» **Given request 1**
Reproduce the passage of the Statalist post about egen mode() that lies between "replace var = ." and "missing values generated)", inclusive.

» **Source passage**
+ + + +

Stata The Stata listserver
[Date Prev][Date Next][Thread Prev][Thread Next][Date index][Thread index]

st: egen ... = mode()


From   Joly.Patrick@ic.gc.ca
To   statalist@hsphsun2.harvard.edu
Subject   st: egen ... = mode()
Date   Fri, 20 Jun 2003 17:15:56 -0400

I find the warning message issued by -egen ... = mode()- to be tremendously
misleading and, in many cases, just plain wrong.  E.g.

   clear
   set seed 123
   set obs 3
   g byte group = _n in 1/3
   expand 5
   g byte var = int(10*uniform()+1)
   replace var = . if group==3
   sort group

.    egen mode = mode(var), min by(group)
Warning: multiple modes encountered.  Generating missing values for the
mode.  Use the maximum, minimum, or nummode()
options to control this behavior.
(5 missing values generated)

. li

     +--------------------+
     | group   var   mode |
     |--------------------|
  1. |     1     7      7 |
  2. |     1     6      7 |
  3. |     1    10      7 |
  4. |     1     7      7 |
  5. |     1     5      7 |
     |--------------------|
  6. |     2     5      1 |
  7. |     2     8      1 |
  8. |     2     9      1 |
  9. |     2     1      1 |
 10. |     2     1      1 |
     |--------------------|
 11. |     3     .      . |
 12. |     3     .      . |
 13. |     3     .      . |
 14. |     3     .      . |
 15. |     3     .      . |
     +--------------------+

Well first of all, I *did* specify option -min- thank you very much, and
secondly, there are no multiple modes *anywhere*!!  What's going on?

Looking at the code, I see that part of the confusion arises because the
-assert- statement used for identifying multiple modes is based on whether
any missing values were generated for the mode.  This doesn't work well
because missing values can occur for reasons other than multiple modes.  Not
only that, the test is also entangled with the status of option `missing' --
which I believe it shouldn't be.

To illustrate, lets recap instances that may cause the mode to be missing
(based on the code):

   `missing' not specified
   -----------------------

      Case 1:   multiple modes found (min, max, nummode not specified)

      Case 2:   `varlist' is missing for all observation in a
                   group or all of the data

   `missing' specified
   -------------------

      Case 3:   multiple modes found (min, max, nummode not specified)

+ + + +

» **Source records**
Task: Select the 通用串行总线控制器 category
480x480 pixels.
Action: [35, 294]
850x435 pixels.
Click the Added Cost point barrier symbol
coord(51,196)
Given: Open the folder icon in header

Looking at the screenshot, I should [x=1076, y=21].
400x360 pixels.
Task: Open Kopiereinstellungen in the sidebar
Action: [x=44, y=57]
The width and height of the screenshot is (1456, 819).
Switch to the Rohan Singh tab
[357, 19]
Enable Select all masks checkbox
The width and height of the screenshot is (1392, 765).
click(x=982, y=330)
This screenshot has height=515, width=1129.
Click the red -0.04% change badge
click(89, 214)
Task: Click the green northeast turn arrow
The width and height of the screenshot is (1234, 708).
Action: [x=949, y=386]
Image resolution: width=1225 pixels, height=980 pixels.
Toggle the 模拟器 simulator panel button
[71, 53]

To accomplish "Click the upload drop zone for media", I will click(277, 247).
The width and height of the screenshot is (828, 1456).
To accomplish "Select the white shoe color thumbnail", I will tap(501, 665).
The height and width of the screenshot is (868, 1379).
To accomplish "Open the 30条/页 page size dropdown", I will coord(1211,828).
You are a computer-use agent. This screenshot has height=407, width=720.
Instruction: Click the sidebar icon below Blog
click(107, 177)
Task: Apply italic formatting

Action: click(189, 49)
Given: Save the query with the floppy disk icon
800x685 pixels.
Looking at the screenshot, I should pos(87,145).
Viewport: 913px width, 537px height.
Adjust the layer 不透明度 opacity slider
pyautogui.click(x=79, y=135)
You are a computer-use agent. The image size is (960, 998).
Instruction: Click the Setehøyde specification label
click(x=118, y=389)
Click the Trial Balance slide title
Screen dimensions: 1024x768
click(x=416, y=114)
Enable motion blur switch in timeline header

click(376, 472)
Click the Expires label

+ + + +

» **Given request 2**
Transcribe the rows between the lines holding "The width and height of the screenshot is (1456, 819)." and "Action: [x=949, y=386]", inclusive.

» **Final answer 1**
replace var = . if group==3
   sort group

.    egen mode = mode(var), min by(group)
Warning: multiple modes encountered.  Generating missing values for the
mode.  Use the maximum, minimum, or nummode()
options to control this behavior.
(5 missing values generated)

» **Final answer 2**
The width and height of the screenshot is (1456, 819).
Switch to the Rohan Singh tab
[357, 19]
Enable Select all masks checkbox
The width and height of the screenshot is (1392, 765).
click(x=982, y=330)
This screenshot has height=515, width=1129.
Click the red -0.04% change badge
click(89, 214)
Task: Click the green northeast turn arrow
The width and height of the screenshot is (1234, 708).
Action: [x=949, y=386]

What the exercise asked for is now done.